Problem Explanation:
Given a linked list, swap every two adjacent nodes and return its head.
Example:
Given 1->2->3->4, you should return the list as 2->1->4->3.
We can solve the above problem with 2 solutions.
- Iterative
- Recursive
According to the problem we need to solve it using constant space. If we use recursive solution, every time we make a recursive call we shall be occupying n/2 space in linear time. Hence we shall not solve it.
Let us study the steps involved in the iterative solution:
Consider the initial list as shown below:
As we can see, node b is pointing to node c. If we make node b to point to node a, the address of node c will be lost.
Hence we shall save the address of node c in a temporary variable.
Then we swap 2 nodes, node a and node b, then we shall point the node a to node d. i.e temp->next.

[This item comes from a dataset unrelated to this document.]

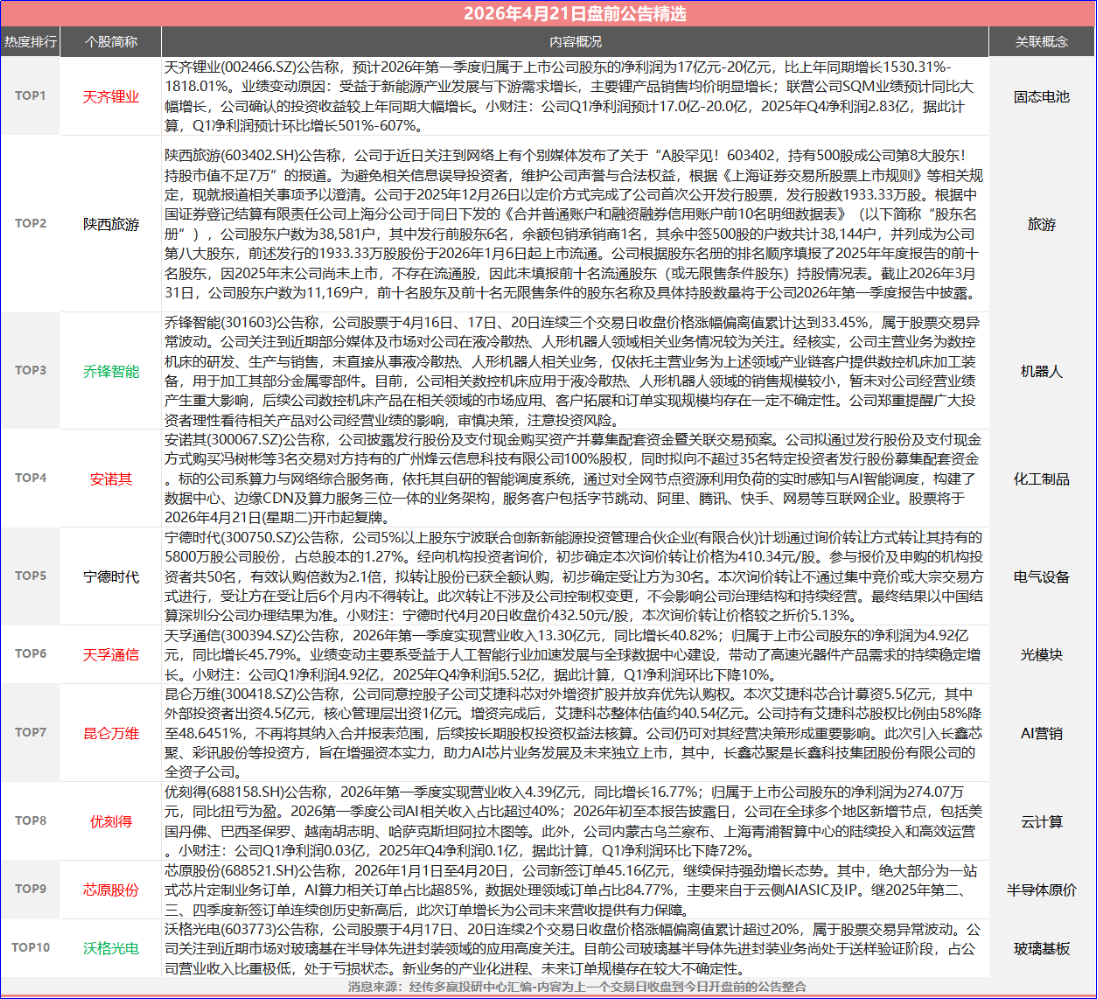Select the 芯原股份 stock name
Screen dimensions: 1098x999
111,889
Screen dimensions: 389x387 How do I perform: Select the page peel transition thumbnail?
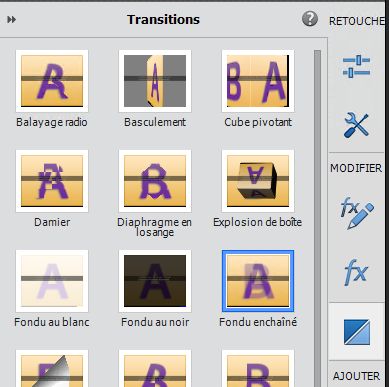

Then before changing node c and node d, the temp will be pointing to node e. then we shall change node c and node d.
Note:
The temp pointer should always point to the next node if the given pair.
Solution in C
In our iterative solution, we take 4 pointers.
new_list_start_pointer: This will hold the starting point of the new swapped list.

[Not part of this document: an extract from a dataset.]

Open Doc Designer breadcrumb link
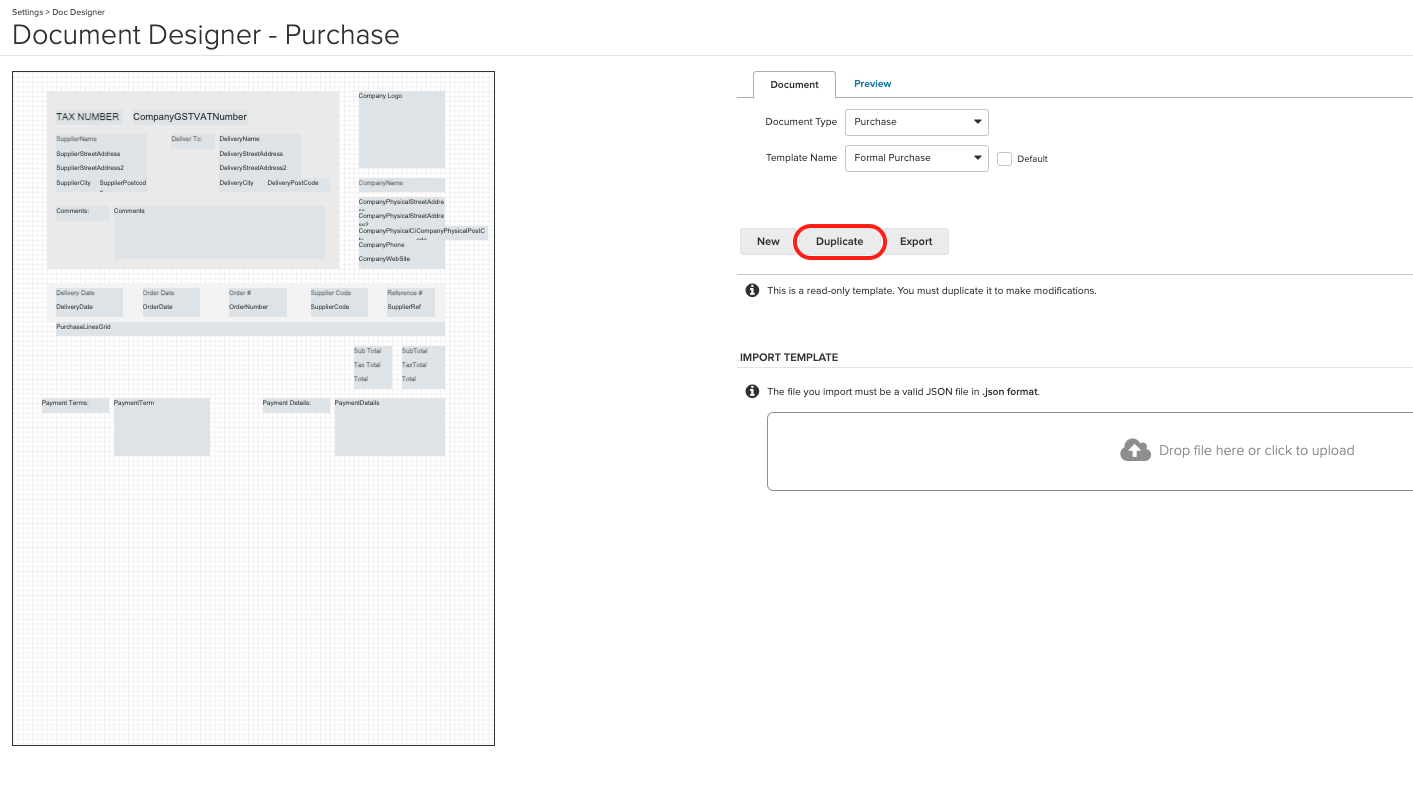 78,12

pointer_a: This pointer will hold the address of the first node of 2 nodes. For example, if we have 2 nodes “a” and “b”, it will hold the address of a.
pointer_b: This pointer will hold the address of the second node of 2 nodes. For example, if we have 2 nodes “a” and “b”, it will hold the address of b.
temp_pointer: This will hold the address of the next node of the given pair.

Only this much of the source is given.